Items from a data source

--

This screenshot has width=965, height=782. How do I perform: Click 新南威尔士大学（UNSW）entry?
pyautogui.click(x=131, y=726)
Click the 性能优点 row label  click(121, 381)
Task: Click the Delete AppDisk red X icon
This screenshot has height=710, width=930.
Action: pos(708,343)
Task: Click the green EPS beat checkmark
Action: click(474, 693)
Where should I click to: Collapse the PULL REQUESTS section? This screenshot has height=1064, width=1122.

--

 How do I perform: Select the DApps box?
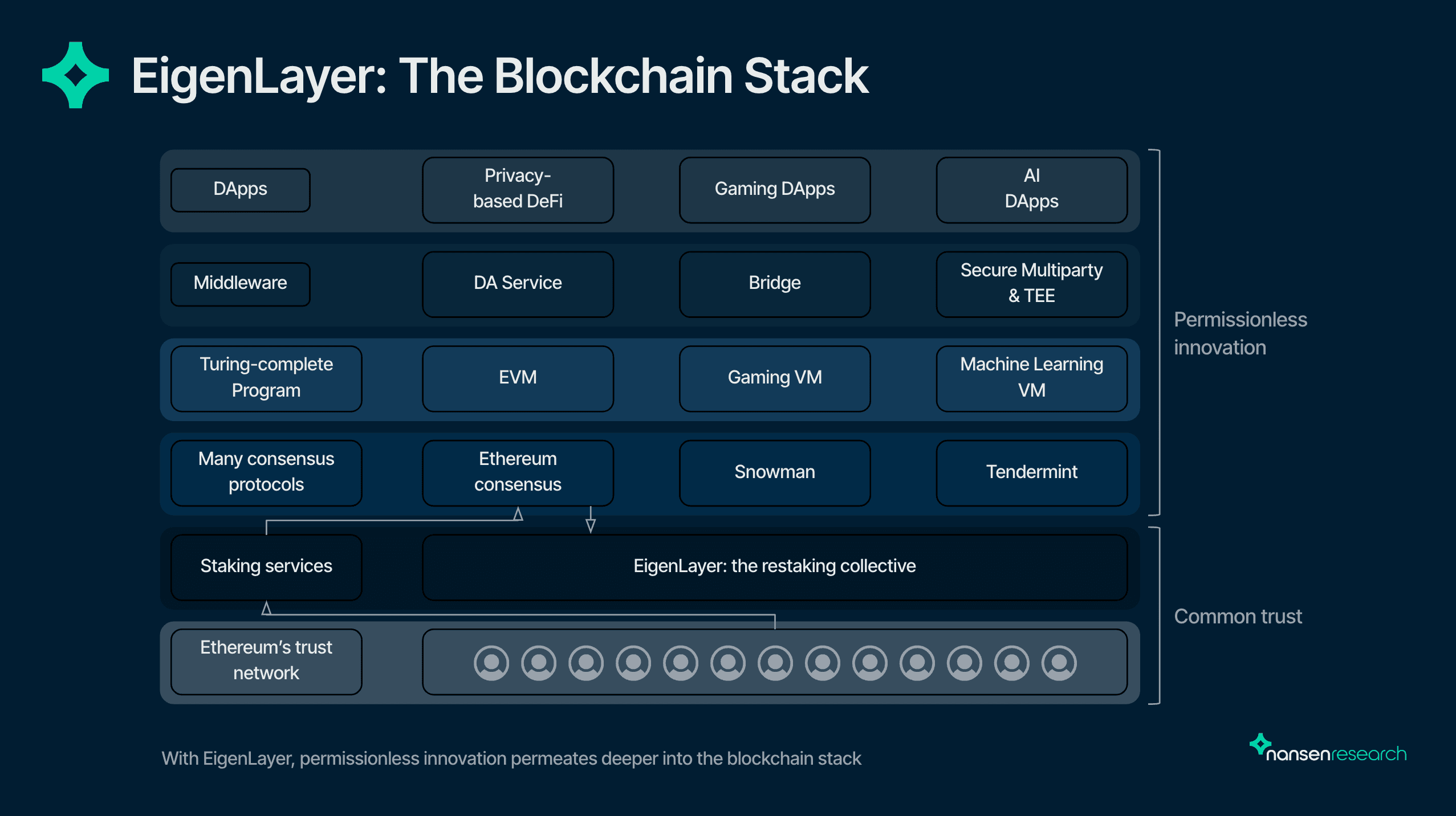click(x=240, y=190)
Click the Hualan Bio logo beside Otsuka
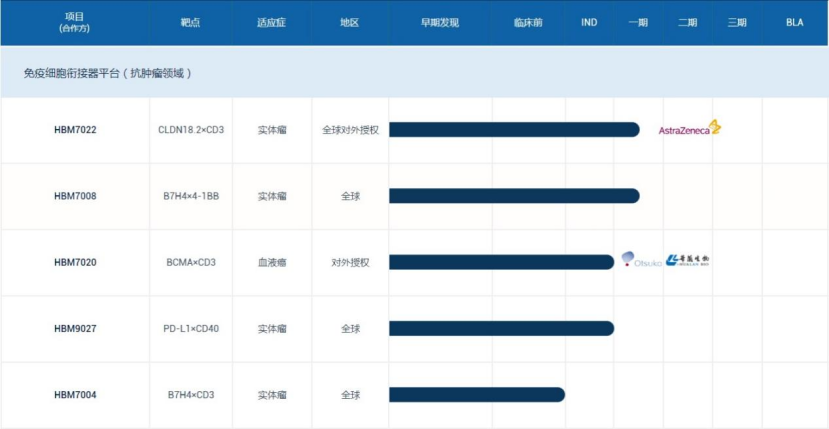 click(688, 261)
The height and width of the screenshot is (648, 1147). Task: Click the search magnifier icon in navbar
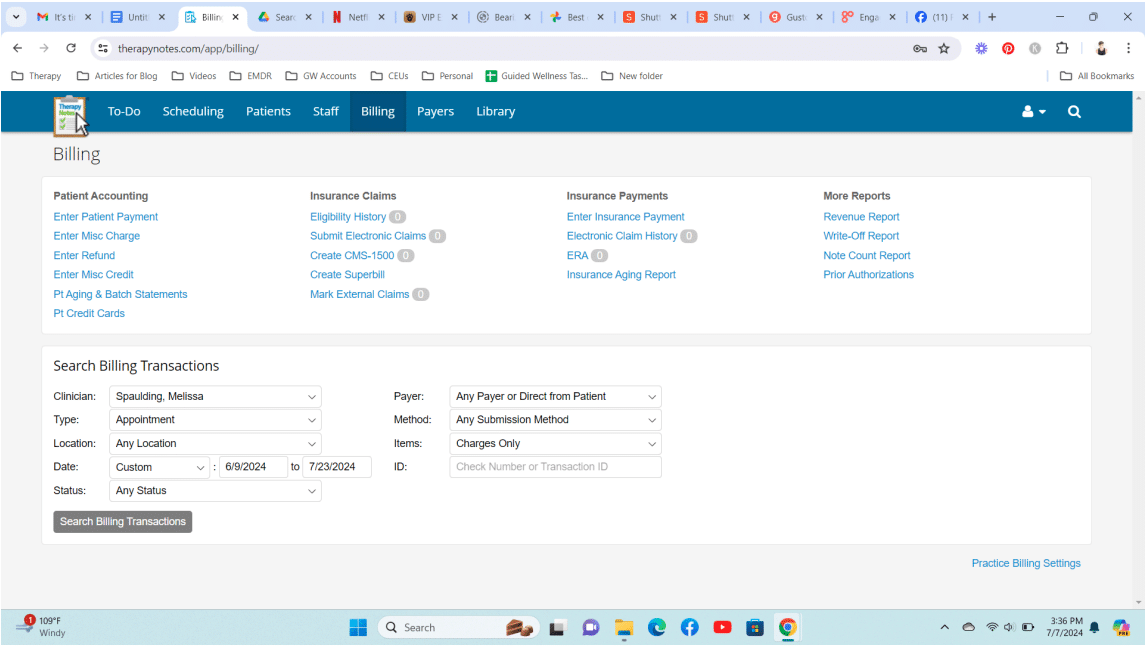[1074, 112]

--

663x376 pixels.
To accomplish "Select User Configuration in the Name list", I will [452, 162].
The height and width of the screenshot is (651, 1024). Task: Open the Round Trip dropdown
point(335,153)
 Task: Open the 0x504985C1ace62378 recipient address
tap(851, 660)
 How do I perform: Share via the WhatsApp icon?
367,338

--

Exercise instructions = Starting at the line that has "Click the 性能优点" in the records above, restate word for word every line until the one that has "Where should I", and include that one as well.

Answer space =
Click the 性能优点 row label  click(121, 381)
Task: Click the Delete AppDisk red X icon
This screenshot has height=710, width=930.
Action: pos(708,343)
Task: Click the green EPS beat checkmark
Action: click(474, 693)
Where should I click to: Collapse the PULL REQUESTS section? This screenshot has height=1064, width=1122.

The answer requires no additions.